[Records contained in a dataset]
_____
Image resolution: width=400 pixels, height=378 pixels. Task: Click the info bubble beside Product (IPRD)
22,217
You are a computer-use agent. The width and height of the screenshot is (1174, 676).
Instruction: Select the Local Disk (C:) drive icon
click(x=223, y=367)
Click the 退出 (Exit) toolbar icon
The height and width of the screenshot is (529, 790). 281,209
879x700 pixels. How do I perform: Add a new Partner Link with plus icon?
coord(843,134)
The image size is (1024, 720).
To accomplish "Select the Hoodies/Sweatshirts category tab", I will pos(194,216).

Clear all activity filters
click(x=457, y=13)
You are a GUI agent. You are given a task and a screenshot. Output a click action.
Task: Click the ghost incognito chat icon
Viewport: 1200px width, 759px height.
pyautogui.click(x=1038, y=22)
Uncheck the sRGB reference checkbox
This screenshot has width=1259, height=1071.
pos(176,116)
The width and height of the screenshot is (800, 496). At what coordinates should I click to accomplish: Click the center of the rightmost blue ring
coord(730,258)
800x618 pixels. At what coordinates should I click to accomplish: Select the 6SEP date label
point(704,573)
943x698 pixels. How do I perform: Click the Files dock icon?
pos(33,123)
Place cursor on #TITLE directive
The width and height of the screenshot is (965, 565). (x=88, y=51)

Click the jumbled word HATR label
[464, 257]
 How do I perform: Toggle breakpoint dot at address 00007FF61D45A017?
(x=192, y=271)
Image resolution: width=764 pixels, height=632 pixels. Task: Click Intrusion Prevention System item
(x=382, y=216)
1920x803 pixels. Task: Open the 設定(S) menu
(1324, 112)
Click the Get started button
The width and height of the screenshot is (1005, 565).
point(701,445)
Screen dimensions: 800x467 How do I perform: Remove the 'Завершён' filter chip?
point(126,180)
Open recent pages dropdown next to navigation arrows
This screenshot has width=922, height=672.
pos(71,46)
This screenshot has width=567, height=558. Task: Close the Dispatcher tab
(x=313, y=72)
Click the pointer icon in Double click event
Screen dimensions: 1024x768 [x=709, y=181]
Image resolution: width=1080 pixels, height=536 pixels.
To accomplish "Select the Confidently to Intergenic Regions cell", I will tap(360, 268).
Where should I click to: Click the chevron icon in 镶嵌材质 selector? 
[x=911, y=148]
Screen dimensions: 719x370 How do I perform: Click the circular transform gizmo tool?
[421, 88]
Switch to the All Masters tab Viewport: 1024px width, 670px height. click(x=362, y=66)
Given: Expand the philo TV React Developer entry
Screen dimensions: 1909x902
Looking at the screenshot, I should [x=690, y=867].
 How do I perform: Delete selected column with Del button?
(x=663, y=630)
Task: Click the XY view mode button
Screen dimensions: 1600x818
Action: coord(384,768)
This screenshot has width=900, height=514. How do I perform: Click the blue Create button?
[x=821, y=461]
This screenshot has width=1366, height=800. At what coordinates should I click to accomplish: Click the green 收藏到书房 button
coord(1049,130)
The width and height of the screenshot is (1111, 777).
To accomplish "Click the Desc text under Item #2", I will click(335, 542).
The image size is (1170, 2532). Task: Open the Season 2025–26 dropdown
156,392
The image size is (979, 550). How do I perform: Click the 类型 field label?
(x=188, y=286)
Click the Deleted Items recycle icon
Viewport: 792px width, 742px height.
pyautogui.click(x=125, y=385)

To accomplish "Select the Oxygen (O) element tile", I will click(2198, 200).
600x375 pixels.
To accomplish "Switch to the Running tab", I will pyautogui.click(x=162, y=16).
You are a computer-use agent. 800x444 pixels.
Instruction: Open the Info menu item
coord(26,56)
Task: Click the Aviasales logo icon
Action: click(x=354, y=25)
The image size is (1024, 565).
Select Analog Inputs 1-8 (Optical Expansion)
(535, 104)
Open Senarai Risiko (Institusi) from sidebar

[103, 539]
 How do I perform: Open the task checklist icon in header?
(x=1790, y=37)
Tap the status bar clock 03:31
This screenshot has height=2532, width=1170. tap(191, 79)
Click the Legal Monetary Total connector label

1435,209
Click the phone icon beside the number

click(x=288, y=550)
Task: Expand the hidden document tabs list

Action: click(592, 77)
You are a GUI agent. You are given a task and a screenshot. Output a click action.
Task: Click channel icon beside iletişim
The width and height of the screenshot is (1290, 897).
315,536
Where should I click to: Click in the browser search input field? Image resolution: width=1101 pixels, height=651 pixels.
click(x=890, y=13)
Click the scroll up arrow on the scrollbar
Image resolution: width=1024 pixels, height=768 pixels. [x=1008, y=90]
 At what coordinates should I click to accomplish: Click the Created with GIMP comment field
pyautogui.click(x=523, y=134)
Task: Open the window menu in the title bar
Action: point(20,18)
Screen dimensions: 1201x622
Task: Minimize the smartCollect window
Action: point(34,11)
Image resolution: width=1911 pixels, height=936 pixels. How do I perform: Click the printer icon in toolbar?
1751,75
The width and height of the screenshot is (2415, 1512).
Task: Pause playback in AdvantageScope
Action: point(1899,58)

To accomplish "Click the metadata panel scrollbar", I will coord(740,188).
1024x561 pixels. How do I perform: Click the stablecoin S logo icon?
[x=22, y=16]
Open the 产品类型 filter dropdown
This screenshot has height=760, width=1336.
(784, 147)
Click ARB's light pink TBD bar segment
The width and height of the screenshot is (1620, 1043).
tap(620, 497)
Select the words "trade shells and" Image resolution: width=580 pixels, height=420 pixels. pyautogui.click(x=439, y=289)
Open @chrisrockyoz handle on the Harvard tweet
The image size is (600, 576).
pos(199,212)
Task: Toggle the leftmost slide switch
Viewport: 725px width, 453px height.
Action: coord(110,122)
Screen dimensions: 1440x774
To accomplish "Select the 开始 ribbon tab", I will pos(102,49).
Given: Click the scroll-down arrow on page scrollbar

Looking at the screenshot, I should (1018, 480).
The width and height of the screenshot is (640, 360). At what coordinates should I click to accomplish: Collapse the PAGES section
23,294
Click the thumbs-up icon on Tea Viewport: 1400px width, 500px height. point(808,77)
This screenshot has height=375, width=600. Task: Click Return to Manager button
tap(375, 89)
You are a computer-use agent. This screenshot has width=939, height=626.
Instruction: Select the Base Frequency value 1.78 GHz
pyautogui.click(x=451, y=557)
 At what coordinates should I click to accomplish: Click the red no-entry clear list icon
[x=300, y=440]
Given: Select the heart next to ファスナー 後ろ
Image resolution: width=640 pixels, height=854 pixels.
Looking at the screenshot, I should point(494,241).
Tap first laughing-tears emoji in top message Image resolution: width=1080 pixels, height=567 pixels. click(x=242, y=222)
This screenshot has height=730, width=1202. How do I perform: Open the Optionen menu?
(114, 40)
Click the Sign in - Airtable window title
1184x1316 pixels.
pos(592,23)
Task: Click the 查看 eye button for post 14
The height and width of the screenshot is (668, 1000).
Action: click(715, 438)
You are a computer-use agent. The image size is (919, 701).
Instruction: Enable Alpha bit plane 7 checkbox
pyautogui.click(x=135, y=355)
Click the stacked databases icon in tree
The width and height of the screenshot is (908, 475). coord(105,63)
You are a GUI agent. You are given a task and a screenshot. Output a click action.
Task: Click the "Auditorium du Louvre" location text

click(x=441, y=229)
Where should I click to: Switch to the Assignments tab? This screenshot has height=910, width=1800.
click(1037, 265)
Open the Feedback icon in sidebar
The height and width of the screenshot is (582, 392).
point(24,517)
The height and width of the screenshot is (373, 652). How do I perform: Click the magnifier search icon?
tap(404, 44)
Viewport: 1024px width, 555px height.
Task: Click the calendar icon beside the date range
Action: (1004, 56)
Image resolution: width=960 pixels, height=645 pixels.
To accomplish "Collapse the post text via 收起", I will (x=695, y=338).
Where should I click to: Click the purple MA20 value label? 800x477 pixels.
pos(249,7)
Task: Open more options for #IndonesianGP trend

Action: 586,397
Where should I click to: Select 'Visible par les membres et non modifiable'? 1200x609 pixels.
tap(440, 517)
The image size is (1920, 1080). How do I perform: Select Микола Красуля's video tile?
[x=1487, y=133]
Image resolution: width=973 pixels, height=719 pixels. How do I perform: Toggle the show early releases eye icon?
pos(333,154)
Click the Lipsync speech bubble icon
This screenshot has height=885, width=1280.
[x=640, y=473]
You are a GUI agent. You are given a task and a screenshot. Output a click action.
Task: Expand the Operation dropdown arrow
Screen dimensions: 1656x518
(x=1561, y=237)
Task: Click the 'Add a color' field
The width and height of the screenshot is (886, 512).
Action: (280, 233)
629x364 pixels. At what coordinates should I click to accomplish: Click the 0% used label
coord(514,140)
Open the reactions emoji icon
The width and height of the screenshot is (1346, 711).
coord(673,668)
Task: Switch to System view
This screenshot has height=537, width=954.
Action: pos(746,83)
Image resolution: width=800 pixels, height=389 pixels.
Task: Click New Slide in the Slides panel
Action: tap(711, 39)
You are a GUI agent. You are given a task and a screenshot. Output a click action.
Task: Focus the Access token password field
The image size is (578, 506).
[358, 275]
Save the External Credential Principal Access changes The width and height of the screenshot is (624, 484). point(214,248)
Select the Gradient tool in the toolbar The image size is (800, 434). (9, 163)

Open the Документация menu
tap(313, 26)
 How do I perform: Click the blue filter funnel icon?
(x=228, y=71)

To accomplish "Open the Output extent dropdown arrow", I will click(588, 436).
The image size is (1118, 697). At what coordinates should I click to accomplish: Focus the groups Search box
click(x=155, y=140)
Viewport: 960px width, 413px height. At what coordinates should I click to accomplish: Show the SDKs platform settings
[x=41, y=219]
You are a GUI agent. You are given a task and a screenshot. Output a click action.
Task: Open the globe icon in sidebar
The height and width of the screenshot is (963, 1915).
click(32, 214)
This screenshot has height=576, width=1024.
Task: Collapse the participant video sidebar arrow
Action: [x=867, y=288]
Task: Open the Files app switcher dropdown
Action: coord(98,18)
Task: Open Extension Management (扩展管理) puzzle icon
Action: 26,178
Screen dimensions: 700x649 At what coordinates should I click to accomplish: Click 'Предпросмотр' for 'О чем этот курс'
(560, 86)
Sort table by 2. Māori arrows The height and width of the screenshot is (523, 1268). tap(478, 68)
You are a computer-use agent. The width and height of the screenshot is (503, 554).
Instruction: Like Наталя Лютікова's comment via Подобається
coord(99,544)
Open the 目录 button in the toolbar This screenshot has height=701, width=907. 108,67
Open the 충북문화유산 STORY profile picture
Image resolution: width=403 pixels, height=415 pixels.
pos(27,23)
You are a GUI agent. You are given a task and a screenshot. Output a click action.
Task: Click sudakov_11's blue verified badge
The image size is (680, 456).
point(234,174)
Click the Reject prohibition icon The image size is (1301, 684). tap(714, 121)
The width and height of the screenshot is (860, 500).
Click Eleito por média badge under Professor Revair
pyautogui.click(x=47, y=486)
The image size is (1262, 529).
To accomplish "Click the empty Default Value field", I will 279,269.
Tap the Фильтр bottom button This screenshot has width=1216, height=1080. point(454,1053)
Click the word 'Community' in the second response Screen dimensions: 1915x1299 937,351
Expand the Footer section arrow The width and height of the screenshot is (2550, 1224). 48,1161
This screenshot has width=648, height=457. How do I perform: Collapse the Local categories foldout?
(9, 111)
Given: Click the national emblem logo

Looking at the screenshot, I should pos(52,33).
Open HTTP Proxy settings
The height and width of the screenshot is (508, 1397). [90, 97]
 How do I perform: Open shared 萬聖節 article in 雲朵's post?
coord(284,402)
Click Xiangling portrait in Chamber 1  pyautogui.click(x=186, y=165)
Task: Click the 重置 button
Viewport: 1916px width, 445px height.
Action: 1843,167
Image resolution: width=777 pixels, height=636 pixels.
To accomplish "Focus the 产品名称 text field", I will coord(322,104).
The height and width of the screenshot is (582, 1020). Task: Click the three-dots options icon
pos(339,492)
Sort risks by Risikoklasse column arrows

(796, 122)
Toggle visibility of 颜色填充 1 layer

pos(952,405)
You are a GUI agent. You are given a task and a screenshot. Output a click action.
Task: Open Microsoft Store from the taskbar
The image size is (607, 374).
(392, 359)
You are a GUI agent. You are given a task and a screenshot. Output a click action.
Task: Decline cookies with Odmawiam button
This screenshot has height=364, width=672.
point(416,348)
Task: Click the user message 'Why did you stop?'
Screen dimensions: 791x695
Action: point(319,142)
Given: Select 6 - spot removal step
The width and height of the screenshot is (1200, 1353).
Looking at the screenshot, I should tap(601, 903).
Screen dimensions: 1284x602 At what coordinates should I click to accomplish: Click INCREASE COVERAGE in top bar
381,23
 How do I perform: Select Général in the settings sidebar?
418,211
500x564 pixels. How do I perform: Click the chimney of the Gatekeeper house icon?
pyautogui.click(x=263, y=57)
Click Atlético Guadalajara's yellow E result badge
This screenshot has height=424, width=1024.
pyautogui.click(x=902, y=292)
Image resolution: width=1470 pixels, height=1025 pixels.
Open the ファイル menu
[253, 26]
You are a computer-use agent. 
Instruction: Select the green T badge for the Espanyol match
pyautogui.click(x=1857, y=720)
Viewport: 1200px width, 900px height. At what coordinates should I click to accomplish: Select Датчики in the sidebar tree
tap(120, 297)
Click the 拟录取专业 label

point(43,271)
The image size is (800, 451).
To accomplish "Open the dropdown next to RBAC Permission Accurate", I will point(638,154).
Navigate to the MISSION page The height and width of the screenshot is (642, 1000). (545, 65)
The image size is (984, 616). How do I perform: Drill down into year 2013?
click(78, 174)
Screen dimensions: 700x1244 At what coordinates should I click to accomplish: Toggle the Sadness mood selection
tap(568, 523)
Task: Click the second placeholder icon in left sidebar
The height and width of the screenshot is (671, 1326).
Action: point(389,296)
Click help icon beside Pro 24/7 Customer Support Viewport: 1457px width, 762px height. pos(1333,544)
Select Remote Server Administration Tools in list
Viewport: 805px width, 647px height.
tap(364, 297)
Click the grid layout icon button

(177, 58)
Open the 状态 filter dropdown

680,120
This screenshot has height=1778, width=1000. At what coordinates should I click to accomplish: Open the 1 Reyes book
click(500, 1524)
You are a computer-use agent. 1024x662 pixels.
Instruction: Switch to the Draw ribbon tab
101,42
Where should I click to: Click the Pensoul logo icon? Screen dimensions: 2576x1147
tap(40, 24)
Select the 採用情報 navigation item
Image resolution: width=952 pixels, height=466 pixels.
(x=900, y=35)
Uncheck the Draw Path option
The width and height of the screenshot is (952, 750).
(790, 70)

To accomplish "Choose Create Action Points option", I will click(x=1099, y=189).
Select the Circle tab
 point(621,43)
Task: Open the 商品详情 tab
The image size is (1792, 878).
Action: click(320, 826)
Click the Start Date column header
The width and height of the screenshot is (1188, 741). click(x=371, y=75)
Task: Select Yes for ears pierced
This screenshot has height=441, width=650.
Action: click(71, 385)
_____
### TASK DIRECTIONS
Copy each line in the entries above where the word "computer" shows up.

### RESPONSE BOX
You are a computer-use agent. The width and height of the screenshot is (1174, 676).
You are a computer-use agent. 800x444 pixels.
You are a computer-use agent. This screenshot has width=939, height=626.
You are a computer-use agent. The image size is (919, 701).
You are a computer-use agent. The width and height of the screenshot is (503, 554).
You are a computer-use agent. 
You are a computer-use agent. 1024x662 pixels.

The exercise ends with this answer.